The Green brothers' videos have been able to connect with their viewers, which are individually referred to as "Nerdfighters", and collectively referred to as "Nerdfighteria". Activities, events, and community symbols and terminology have been noted by various media outlets. Nerdfighters have adopted the initialism "DFTBA", standing for Don't forget to be awesome, as their slogan. The community has also developed a hand sign, which is similar to the Vulcan salute seen in Star Trek. Hank describes the community as "people who are pro-nerd: They fight for nerd culture, to celebrate intellectualism, to find and build spaces on the Internet that are devoted to engagement and meaningful conversation instead of distraction and echo-chambery conversations."

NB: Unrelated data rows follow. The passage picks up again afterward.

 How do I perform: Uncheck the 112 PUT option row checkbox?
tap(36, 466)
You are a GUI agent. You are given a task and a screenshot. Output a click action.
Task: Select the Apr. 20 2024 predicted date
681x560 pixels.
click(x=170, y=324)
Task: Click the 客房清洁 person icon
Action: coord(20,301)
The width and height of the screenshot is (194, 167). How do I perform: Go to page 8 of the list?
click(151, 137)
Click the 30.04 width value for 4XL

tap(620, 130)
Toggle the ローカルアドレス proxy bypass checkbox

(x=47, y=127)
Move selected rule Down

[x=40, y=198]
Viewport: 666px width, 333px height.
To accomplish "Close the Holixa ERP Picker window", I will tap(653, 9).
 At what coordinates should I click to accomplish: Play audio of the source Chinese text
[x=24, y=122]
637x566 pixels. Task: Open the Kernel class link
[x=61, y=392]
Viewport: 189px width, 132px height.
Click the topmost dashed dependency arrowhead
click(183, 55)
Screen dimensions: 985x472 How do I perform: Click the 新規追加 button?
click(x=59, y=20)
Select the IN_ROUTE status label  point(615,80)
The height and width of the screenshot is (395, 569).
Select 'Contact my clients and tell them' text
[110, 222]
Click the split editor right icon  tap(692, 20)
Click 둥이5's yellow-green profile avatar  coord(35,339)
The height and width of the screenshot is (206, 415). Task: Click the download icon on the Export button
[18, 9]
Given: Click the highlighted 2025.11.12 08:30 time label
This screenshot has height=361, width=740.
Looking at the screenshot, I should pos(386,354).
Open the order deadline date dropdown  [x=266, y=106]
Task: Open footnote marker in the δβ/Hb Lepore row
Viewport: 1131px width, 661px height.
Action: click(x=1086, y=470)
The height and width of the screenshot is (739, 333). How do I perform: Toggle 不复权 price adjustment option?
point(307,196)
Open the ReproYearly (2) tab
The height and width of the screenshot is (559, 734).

The Greens and Nerdfighters collaborate on various charitable endeavors, which the fanbase refers to as "decreasing" or "fighting world suck". Charitable events conducted by Nerdfighters include the aforementioned Project for Awesome, as well as loaning funds through Kiva.org, to entrepreneurs in developing nations. Additionally, a charity foundation, This Star Won't Go Out (TSWGO), was founded by Wayne and Lori Earl, the parents of Esther Earl.

Esther was an active member of Nerdfighteria, as well as an associated group, the Harry Potter Alliance (HPA), who died of thyroid cancer in 2010. Earl is an influential Nerdfighter, having started the Esther Day celebration, which has been described by HPA founder Andrew Slack, as "the first baggage-free holiday about love and gratitude". Another member of the community, Rosianna Halse Rojas, whom The New Yorker describes as a "pioneering nerdfighter", has the position of being John's personal assistant. However, John describes her as more than a PA, citing that, "she does many things—from project management to helping shape the strategic direction of our educational and charity projects." Daniel Biss, who serves as mayor of Evanston, Illinois, has been referred to by John as, "Brotherhood 2.0's Resident Mathematician", and is also a member of the community. Additionally, Biss designed the mathematics formulas for John's novel, An Abundance of Katherines. Celebrities, including British actor Benedict Cumberbatch, and American rapper Lupe Fiasco, who has compared Crash Course to crack, have also been documented as Nerdfighters.